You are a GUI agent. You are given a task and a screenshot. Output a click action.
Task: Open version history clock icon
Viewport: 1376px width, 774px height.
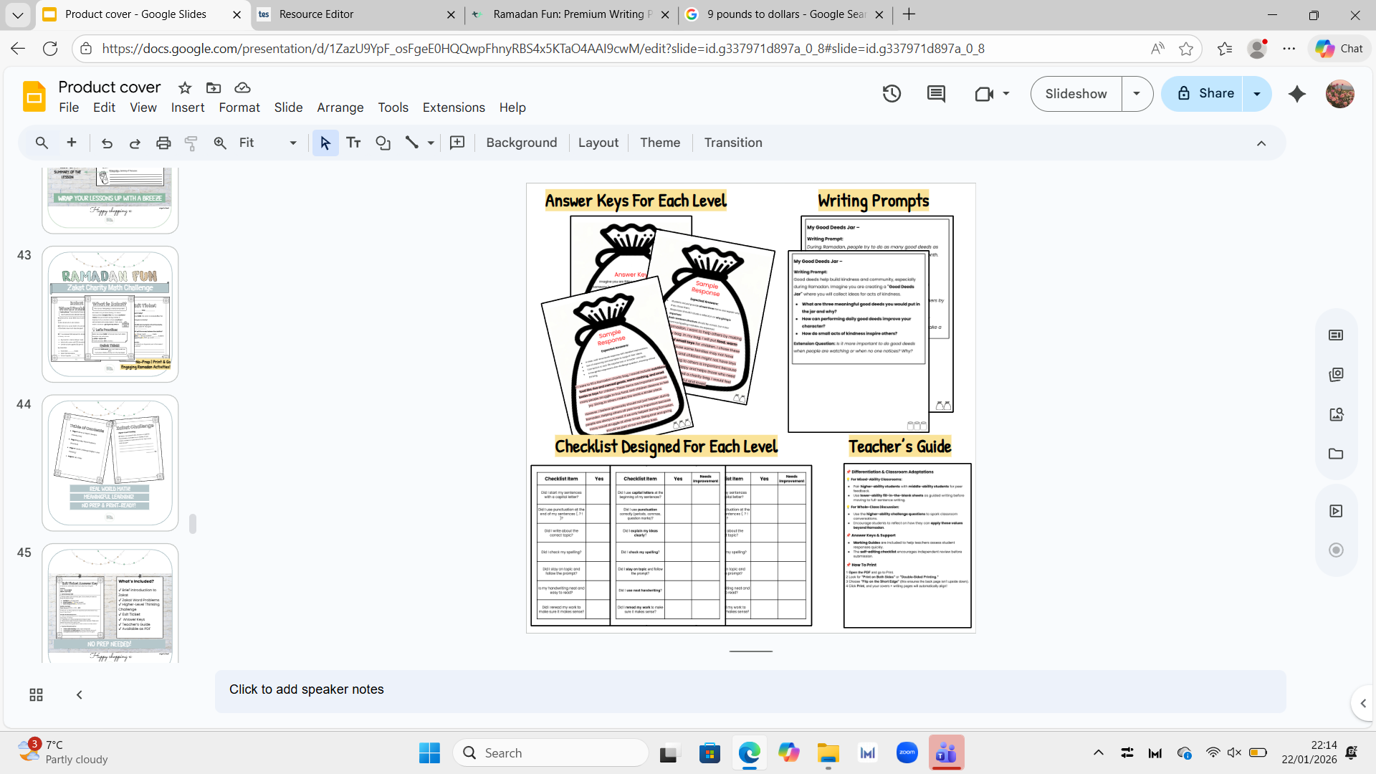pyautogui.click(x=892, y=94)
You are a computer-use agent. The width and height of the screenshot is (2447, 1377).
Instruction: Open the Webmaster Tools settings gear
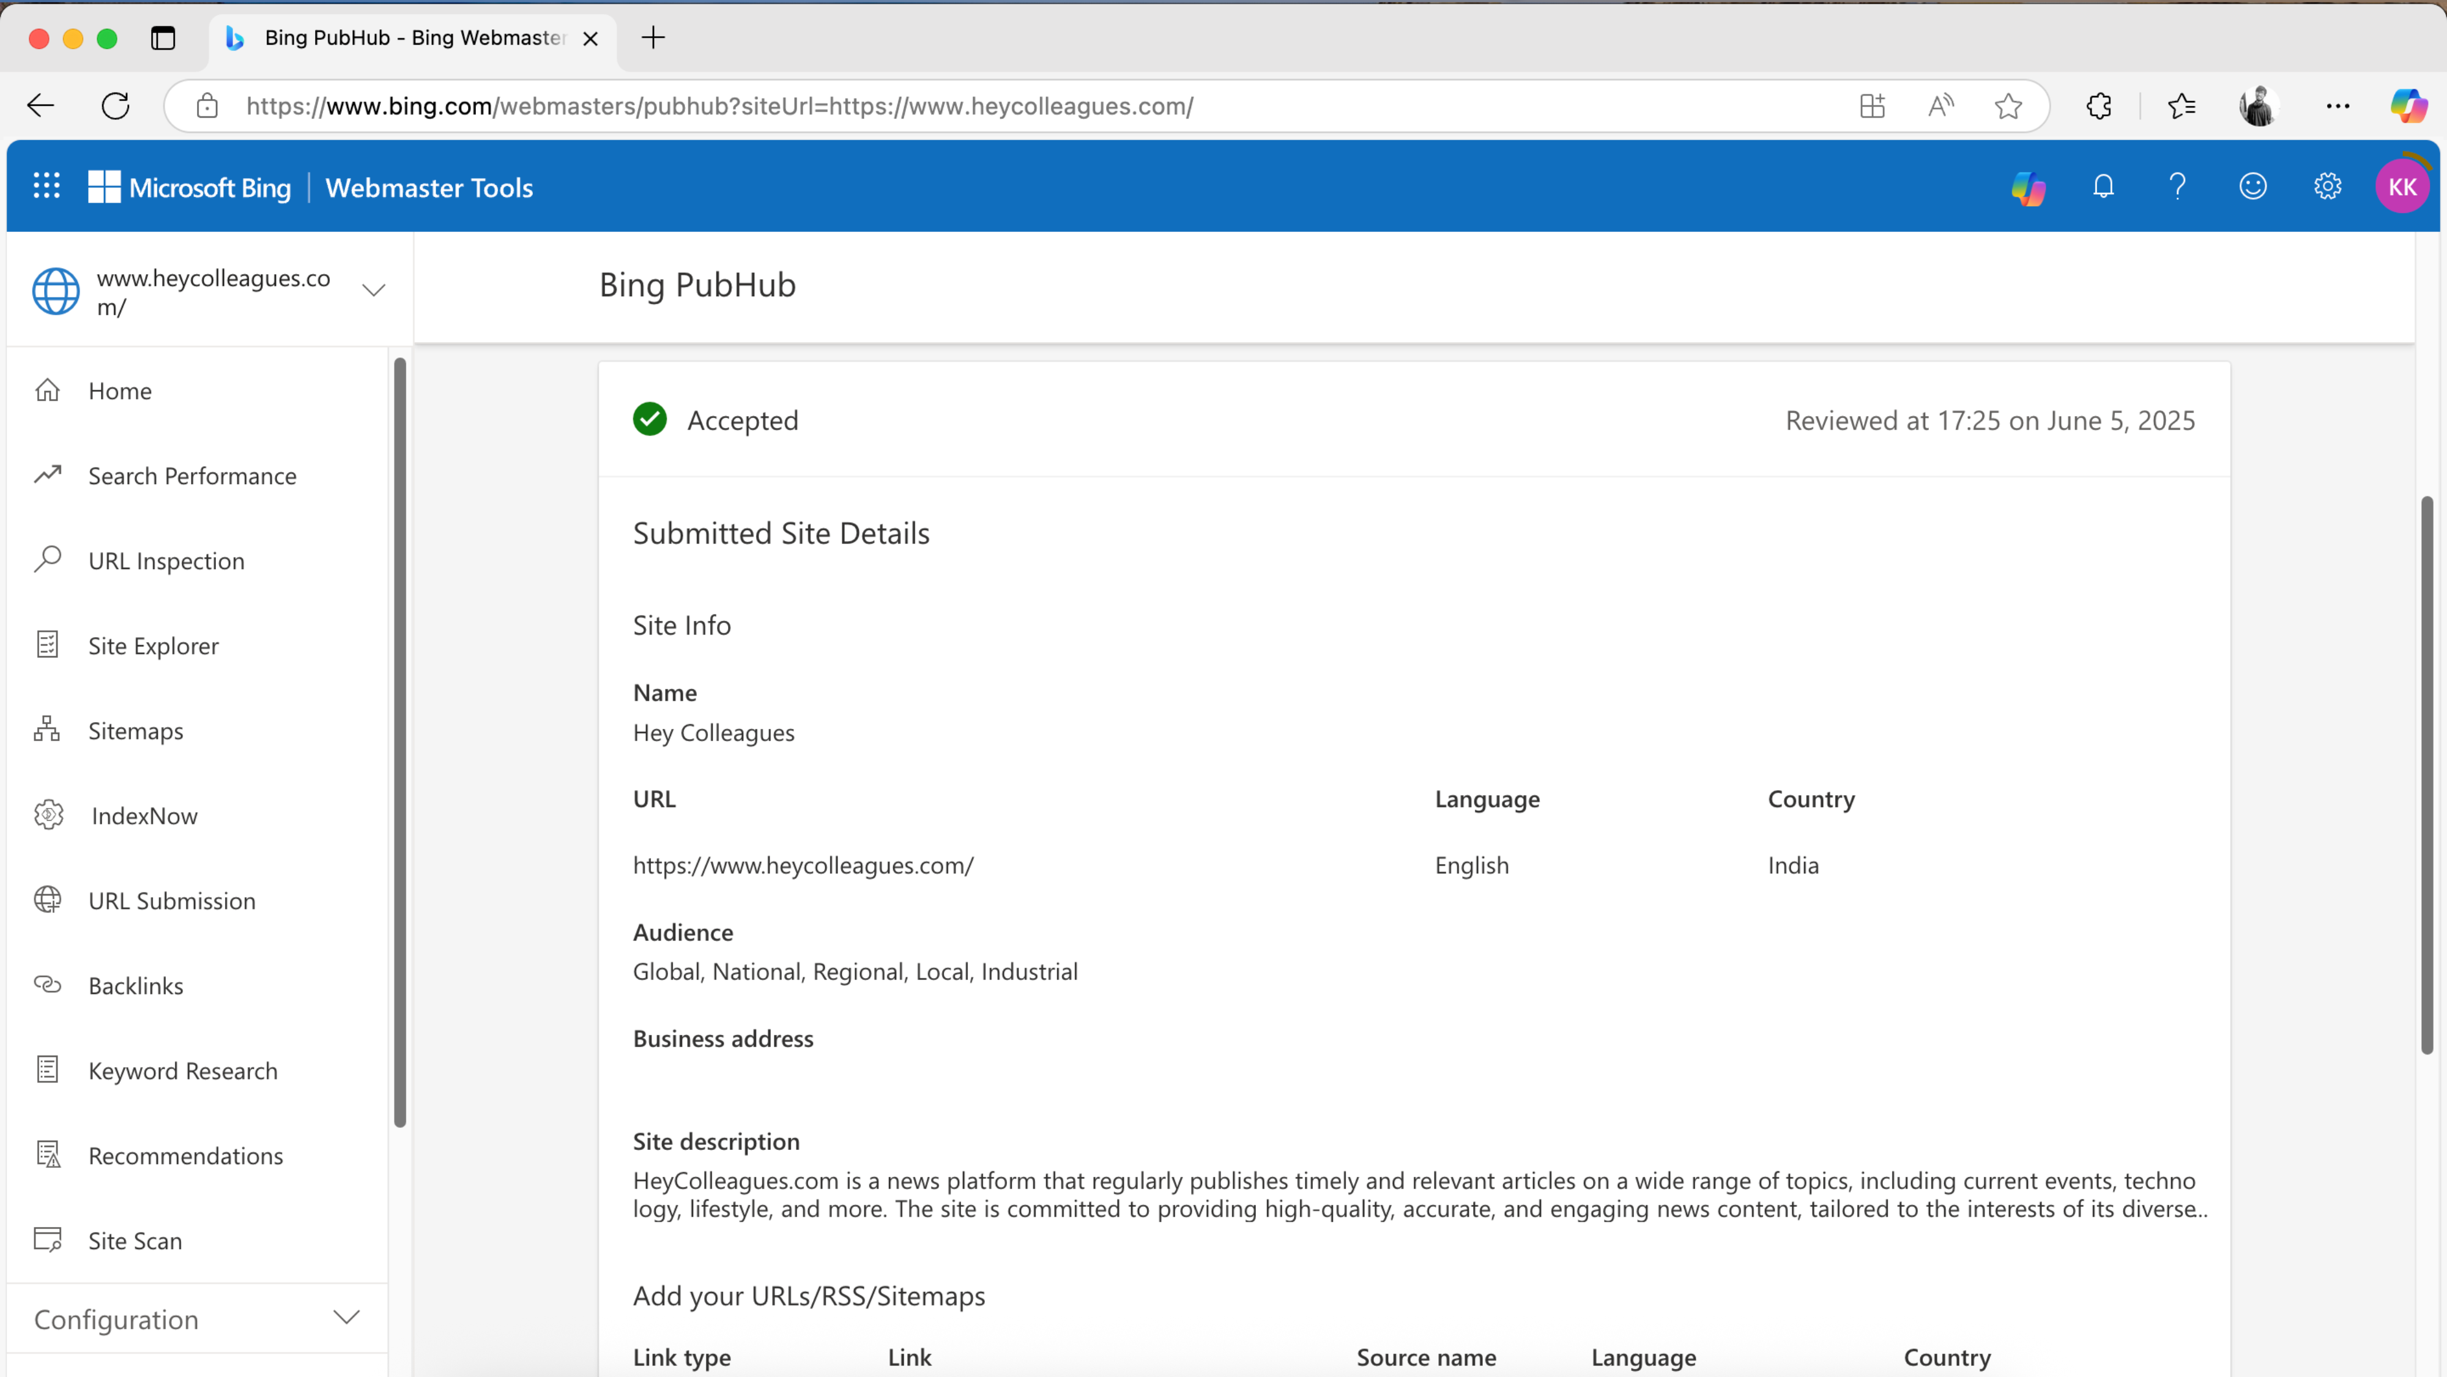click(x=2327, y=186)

WHAT IS REQUIRED
Tell how many lines above contain the word "screenshot". Nothing but the number is needed.

ANSWER FOR THE TASK
2